== Segment start ==

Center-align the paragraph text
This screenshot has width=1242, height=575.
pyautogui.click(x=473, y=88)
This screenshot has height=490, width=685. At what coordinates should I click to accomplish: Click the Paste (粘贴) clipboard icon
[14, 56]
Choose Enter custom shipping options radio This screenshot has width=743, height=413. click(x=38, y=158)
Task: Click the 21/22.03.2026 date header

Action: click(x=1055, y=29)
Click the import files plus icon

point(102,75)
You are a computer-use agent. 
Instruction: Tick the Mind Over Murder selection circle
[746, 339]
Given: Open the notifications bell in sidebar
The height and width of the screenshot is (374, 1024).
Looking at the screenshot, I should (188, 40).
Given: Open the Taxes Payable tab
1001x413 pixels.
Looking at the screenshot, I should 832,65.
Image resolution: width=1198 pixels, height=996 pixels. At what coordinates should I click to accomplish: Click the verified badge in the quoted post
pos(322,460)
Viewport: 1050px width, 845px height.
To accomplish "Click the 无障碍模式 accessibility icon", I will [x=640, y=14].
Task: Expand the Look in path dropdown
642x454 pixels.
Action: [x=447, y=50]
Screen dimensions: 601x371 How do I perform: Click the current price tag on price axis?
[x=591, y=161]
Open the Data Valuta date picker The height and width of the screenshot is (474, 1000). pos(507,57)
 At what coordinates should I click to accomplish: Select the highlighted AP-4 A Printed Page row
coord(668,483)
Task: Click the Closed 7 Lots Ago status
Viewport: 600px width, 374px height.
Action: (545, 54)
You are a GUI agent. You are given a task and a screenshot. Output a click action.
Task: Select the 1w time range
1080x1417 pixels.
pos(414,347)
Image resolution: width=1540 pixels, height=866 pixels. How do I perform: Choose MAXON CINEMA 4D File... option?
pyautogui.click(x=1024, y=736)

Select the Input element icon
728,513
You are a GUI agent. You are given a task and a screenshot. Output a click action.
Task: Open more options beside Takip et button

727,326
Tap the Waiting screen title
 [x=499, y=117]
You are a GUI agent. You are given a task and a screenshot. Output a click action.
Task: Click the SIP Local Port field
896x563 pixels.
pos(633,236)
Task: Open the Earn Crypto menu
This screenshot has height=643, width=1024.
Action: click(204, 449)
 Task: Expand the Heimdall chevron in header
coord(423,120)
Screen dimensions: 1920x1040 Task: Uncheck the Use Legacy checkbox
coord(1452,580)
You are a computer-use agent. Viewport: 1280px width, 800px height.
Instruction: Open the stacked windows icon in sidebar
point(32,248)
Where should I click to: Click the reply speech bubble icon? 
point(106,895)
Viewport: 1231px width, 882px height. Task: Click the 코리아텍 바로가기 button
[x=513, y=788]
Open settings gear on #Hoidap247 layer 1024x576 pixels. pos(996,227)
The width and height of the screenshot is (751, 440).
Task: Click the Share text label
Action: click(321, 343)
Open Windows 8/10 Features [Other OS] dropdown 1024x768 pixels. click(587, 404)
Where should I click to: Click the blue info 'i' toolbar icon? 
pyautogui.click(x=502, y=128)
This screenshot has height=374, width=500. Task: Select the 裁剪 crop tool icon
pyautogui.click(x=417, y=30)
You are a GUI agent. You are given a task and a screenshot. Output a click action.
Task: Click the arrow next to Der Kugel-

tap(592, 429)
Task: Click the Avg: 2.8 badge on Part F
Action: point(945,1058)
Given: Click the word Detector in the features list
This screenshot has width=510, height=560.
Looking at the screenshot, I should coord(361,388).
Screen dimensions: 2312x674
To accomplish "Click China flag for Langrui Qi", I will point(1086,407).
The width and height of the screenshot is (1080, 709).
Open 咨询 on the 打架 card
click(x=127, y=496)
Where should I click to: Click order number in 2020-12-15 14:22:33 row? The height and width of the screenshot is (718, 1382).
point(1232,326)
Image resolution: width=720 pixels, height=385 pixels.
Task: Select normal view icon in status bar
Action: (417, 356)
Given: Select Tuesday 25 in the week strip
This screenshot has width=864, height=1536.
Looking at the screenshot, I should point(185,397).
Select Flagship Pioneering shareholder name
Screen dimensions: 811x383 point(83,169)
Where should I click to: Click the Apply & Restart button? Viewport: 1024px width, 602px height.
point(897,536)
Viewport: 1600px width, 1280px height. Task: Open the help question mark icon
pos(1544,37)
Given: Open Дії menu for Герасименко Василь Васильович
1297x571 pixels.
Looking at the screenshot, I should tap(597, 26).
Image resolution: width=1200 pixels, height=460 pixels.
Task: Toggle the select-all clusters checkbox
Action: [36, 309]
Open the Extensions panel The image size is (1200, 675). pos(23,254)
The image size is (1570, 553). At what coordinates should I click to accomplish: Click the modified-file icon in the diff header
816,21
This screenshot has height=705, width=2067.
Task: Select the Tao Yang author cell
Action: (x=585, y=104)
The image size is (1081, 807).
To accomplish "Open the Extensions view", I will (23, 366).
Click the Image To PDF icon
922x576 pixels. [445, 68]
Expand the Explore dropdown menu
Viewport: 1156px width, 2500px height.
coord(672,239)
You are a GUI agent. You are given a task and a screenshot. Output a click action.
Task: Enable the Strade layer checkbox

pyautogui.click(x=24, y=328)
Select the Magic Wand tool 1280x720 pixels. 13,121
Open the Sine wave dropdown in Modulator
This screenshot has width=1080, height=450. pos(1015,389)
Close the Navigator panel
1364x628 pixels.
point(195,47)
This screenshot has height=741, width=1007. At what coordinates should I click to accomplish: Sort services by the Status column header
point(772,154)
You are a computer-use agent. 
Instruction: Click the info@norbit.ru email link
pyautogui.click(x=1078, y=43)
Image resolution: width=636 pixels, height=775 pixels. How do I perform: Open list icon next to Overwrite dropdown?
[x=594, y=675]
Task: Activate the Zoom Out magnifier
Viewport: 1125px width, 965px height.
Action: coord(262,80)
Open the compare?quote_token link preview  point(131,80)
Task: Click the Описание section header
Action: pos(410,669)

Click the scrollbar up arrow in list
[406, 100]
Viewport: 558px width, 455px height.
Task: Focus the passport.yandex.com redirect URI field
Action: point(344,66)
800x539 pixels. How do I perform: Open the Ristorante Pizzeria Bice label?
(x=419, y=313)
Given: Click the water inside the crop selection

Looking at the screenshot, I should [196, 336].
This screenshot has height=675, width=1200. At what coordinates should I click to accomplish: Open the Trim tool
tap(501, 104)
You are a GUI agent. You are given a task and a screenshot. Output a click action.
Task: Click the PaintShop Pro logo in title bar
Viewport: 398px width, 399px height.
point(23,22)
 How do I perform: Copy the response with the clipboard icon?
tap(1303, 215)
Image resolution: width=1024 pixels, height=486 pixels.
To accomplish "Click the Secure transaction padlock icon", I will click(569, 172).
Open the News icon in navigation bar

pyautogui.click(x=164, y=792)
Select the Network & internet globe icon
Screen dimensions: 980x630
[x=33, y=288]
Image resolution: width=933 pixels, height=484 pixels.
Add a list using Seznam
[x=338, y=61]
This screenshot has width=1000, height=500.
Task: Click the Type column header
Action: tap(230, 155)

== Segment end ==

*EXERCISE DIRECTIONS*. Leaving out all lines before the one containing "Task: Click the PaintShop", copy that line and the rest through the end of the listing above exactly.

*RESPONSE FOR THIS EXERCISE*.
Task: Click the PaintShop Pro logo in title bar
Viewport: 398px width, 399px height.
point(23,22)
 How do I perform: Copy the response with the clipboard icon?
tap(1303, 215)
Image resolution: width=1024 pixels, height=486 pixels.
To accomplish "Click the Secure transaction padlock icon", I will click(569, 172).
Open the News icon in navigation bar

pyautogui.click(x=164, y=792)
Select the Network & internet globe icon
Screen dimensions: 980x630
[x=33, y=288]
Image resolution: width=933 pixels, height=484 pixels.
Add a list using Seznam
[x=338, y=61]
This screenshot has width=1000, height=500.
Task: Click the Type column header
Action: tap(230, 155)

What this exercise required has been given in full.